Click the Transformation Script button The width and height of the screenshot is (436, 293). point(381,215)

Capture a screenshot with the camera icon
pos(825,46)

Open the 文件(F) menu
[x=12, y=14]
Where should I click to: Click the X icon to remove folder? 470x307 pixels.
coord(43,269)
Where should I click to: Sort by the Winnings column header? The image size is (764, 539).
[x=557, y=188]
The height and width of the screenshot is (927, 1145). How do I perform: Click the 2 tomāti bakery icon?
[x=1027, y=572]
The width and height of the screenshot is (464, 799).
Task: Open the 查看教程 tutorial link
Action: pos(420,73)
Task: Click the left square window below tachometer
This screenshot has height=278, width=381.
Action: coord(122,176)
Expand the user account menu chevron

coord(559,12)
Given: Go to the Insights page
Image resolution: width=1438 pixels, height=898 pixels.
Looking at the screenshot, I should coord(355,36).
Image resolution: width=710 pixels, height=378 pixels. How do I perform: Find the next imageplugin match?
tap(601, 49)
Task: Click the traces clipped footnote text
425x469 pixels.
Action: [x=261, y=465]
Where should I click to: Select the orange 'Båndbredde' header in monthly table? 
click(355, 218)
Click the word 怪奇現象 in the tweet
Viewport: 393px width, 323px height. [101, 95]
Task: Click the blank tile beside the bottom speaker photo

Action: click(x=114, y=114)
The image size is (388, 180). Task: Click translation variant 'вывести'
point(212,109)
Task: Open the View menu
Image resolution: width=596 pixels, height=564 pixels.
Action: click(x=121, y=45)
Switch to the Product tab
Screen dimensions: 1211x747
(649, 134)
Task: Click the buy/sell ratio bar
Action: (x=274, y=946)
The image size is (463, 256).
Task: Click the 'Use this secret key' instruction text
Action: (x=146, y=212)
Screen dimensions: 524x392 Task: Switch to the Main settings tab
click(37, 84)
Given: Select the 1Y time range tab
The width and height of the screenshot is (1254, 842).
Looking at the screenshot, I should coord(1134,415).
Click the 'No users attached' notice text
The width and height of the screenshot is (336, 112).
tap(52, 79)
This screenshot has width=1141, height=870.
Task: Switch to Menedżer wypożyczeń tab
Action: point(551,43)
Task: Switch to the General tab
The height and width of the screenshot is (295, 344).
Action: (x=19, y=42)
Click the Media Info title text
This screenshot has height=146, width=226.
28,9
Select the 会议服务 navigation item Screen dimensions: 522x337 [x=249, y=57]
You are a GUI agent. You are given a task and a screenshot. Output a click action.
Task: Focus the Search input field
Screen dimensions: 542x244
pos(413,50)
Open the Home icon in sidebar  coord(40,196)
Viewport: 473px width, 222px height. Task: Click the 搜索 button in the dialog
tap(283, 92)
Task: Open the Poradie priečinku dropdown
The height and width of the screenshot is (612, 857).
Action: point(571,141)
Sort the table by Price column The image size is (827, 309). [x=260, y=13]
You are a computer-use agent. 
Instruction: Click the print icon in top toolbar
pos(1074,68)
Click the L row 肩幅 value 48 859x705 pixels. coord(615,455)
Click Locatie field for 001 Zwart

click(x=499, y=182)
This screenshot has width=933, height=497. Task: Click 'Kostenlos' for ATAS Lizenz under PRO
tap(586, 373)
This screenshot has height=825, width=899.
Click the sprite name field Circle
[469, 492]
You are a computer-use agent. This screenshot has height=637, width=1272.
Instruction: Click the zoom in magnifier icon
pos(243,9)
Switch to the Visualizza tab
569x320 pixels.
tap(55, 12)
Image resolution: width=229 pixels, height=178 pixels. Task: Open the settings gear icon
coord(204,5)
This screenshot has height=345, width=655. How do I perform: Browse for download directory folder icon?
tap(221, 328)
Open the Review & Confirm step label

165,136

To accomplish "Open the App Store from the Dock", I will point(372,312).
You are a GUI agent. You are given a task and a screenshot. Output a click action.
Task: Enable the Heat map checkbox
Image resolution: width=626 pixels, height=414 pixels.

Required action: Whatever the entries say, repeat all of them exactly.

Solved exercise:
Click the Transformation Script button The width and height of the screenshot is (436, 293). point(381,215)

Capture a screenshot with the camera icon
pos(825,46)

Open the 文件(F) menu
[x=12, y=14]
Where should I click to: Click the X icon to remove folder? 470x307 pixels.
coord(43,269)
Where should I click to: Sort by the Winnings column header? The image size is (764, 539).
[x=557, y=188]
The height and width of the screenshot is (927, 1145). How do I perform: Click the 2 tomāti bakery icon?
[x=1027, y=572]
The width and height of the screenshot is (464, 799).
Task: Open the 查看教程 tutorial link
Action: pos(420,73)
Task: Click the left square window below tachometer
This screenshot has height=278, width=381.
Action: coord(122,176)
Expand the user account menu chevron

coord(559,12)
Given: Go to the Insights page
Image resolution: width=1438 pixels, height=898 pixels.
Looking at the screenshot, I should coord(355,36).
Image resolution: width=710 pixels, height=378 pixels. How do I perform: Find the next imageplugin match?
tap(601, 49)
Task: Click the traces clipped footnote text
425x469 pixels.
Action: [x=261, y=465]
Where should I click to: Select the orange 'Båndbredde' header in monthly table? 
click(355, 218)
Click the word 怪奇現象 in the tweet
Viewport: 393px width, 323px height. [101, 95]
Task: Click the blank tile beside the bottom speaker photo

Action: click(x=114, y=114)
The image size is (388, 180). Task: Click translation variant 'вывести'
point(212,109)
Task: Open the View menu
Image resolution: width=596 pixels, height=564 pixels.
Action: click(x=121, y=45)
Switch to the Product tab
Screen dimensions: 1211x747
(649, 134)
Task: Click the buy/sell ratio bar
Action: (x=274, y=946)
The image size is (463, 256).
Task: Click the 'Use this secret key' instruction text
Action: (x=146, y=212)
Screen dimensions: 524x392 Task: Switch to the Main settings tab
click(37, 84)
Given: Select the 1Y time range tab
The width and height of the screenshot is (1254, 842).
Looking at the screenshot, I should coord(1134,415).
Click the 'No users attached' notice text
The width and height of the screenshot is (336, 112).
tap(52, 79)
This screenshot has width=1141, height=870.
Task: Switch to Menedżer wypożyczeń tab
Action: point(551,43)
Task: Switch to the General tab
The height and width of the screenshot is (295, 344).
Action: (x=19, y=42)
Click the Media Info title text
This screenshot has height=146, width=226.
28,9
Select the 会议服务 navigation item Screen dimensions: 522x337 [x=249, y=57]
You are a GUI agent. You are given a task and a screenshot. Output a click action.
Task: Focus the Search input field
Screen dimensions: 542x244
pos(413,50)
Open the Home icon in sidebar  coord(40,196)
Viewport: 473px width, 222px height. Task: Click the 搜索 button in the dialog
tap(283, 92)
Task: Open the Poradie priečinku dropdown
The height and width of the screenshot is (612, 857).
Action: point(571,141)
Sort the table by Price column The image size is (827, 309). [x=260, y=13]
You are a computer-use agent. 
Instruction: Click the print icon in top toolbar
pos(1074,68)
Click the L row 肩幅 value 48 859x705 pixels. coord(615,455)
Click Locatie field for 001 Zwart

click(x=499, y=182)
This screenshot has width=933, height=497. Task: Click 'Kostenlos' for ATAS Lizenz under PRO
tap(586, 373)
This screenshot has height=825, width=899.
Click the sprite name field Circle
[469, 492]
You are a computer-use agent. This screenshot has height=637, width=1272.
Instruction: Click the zoom in magnifier icon
pos(243,9)
Switch to the Visualizza tab
569x320 pixels.
tap(55, 12)
Image resolution: width=229 pixels, height=178 pixels. Task: Open the settings gear icon
coord(204,5)
This screenshot has height=345, width=655. How do I perform: Browse for download directory folder icon?
tap(221, 328)
Open the Review & Confirm step label

165,136

To accomplish "Open the App Store from the Dock", I will point(372,312).
You are a GUI agent. You are given a task and a screenshot. Output a click action.
Task: Enable the Heat map checkbox
Image resolution: width=626 pixels, height=414 pixels.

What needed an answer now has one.